- _Work task_
Write out every record below exactly as it stands, leaving the pictures out.

- _Available data_
================
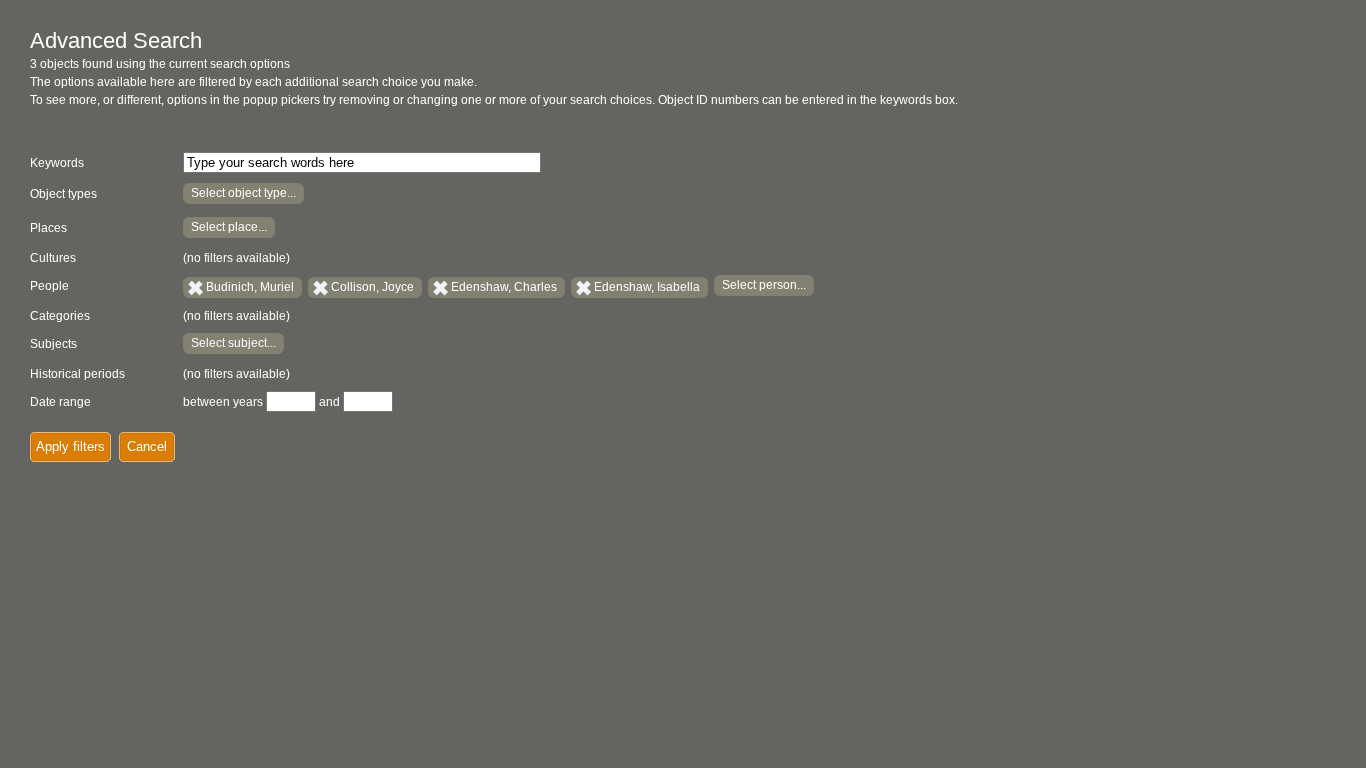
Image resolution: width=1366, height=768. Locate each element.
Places (48, 228)
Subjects (53, 344)
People (49, 286)
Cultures (53, 258)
================
- _Result of the exercise_
Image resolution: width=1366, height=768. Locate each element.
Places (48, 228)
Subjects (53, 344)
People (49, 286)
Cultures (53, 258)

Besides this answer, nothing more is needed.